_Instructions for the task_
Each line below must be written out exactly as shown.

_Data for this exercise_
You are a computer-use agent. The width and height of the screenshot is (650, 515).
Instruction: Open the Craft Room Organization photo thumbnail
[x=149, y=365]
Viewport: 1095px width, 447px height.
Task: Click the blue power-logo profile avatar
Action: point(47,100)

_Problem solution_
You are a computer-use agent. The width and height of the screenshot is (650, 515).
Instruction: Open the Craft Room Organization photo thumbnail
[x=149, y=365]
Viewport: 1095px width, 447px height.
Task: Click the blue power-logo profile avatar
Action: point(47,100)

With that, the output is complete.